Stored records:
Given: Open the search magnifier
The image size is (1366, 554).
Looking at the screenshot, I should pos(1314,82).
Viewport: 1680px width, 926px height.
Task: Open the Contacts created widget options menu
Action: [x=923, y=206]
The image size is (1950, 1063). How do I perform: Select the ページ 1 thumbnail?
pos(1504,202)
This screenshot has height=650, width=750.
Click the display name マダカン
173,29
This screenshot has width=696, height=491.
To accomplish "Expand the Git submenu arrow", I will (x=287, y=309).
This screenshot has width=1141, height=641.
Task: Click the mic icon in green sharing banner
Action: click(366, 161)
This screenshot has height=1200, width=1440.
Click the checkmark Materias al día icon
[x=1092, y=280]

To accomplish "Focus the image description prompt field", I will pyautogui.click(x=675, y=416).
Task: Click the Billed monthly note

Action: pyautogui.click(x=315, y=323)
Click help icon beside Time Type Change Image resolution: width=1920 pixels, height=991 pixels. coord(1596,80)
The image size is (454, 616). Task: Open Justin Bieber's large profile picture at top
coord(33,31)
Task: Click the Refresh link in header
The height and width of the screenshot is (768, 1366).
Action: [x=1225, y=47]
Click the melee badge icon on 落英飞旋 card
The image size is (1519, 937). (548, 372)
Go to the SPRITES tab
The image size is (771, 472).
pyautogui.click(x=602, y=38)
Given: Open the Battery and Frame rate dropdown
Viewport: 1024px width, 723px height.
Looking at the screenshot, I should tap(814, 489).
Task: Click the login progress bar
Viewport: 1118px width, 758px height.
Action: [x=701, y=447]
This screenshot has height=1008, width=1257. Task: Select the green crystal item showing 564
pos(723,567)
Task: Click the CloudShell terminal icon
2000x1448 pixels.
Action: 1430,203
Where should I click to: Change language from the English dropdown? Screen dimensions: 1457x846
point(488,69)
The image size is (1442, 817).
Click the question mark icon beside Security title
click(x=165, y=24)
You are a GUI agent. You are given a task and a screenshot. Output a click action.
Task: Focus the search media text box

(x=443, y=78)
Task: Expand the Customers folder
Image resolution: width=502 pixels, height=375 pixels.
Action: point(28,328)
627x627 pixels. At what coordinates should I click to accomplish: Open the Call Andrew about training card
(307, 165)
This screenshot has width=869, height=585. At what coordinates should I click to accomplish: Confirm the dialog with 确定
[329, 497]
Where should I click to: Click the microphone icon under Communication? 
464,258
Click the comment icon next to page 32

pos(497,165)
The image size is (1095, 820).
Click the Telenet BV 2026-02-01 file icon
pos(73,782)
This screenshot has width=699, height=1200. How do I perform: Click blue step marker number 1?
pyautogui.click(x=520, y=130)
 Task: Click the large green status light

> [Activity]:
Repeat all the entries word for word.

> [Result below]:
Given: Open the search magnifier
The image size is (1366, 554).
Looking at the screenshot, I should pos(1314,82).
Viewport: 1680px width, 926px height.
Task: Open the Contacts created widget options menu
Action: [x=923, y=206]
The image size is (1950, 1063). How do I perform: Select the ページ 1 thumbnail?
pos(1504,202)
This screenshot has height=650, width=750.
Click the display name マダカン
173,29
This screenshot has width=696, height=491.
To accomplish "Expand the Git submenu arrow", I will (x=287, y=309).
This screenshot has width=1141, height=641.
Task: Click the mic icon in green sharing banner
Action: click(366, 161)
This screenshot has height=1200, width=1440.
Click the checkmark Materias al día icon
[x=1092, y=280]

To accomplish "Focus the image description prompt field", I will pyautogui.click(x=675, y=416).
Task: Click the Billed monthly note

Action: pyautogui.click(x=315, y=323)
Click help icon beside Time Type Change Image resolution: width=1920 pixels, height=991 pixels. coord(1596,80)
The image size is (454, 616). Task: Open Justin Bieber's large profile picture at top
coord(33,31)
Task: Click the Refresh link in header
The height and width of the screenshot is (768, 1366).
Action: [x=1225, y=47]
Click the melee badge icon on 落英飞旋 card
The image size is (1519, 937). (548, 372)
Go to the SPRITES tab
The image size is (771, 472).
pyautogui.click(x=602, y=38)
Given: Open the Battery and Frame rate dropdown
Viewport: 1024px width, 723px height.
Looking at the screenshot, I should tap(814, 489).
Task: Click the login progress bar
Viewport: 1118px width, 758px height.
Action: [x=701, y=447]
This screenshot has height=1008, width=1257. Task: Select the green crystal item showing 564
pos(723,567)
Task: Click the CloudShell terminal icon
2000x1448 pixels.
Action: 1430,203
Where should I click to: Change language from the English dropdown? Screen dimensions: 1457x846
point(488,69)
The image size is (1442, 817).
Click the question mark icon beside Security title
click(x=165, y=24)
You are a GUI agent. You are given a task and a screenshot. Output a click action.
Task: Focus the search media text box

(x=443, y=78)
Task: Expand the Customers folder
Image resolution: width=502 pixels, height=375 pixels.
Action: point(28,328)
627x627 pixels. At what coordinates should I click to accomplish: Open the Call Andrew about training card
(307, 165)
This screenshot has width=869, height=585. At what coordinates should I click to accomplish: Confirm the dialog with 确定
[329, 497]
Where should I click to: Click the microphone icon under Communication? 
464,258
Click the comment icon next to page 32

pos(497,165)
The image size is (1095, 820).
Click the Telenet BV 2026-02-01 file icon
pos(73,782)
This screenshot has width=699, height=1200. How do I perform: Click blue step marker number 1?
pyautogui.click(x=520, y=130)
 Task: Click the large green status light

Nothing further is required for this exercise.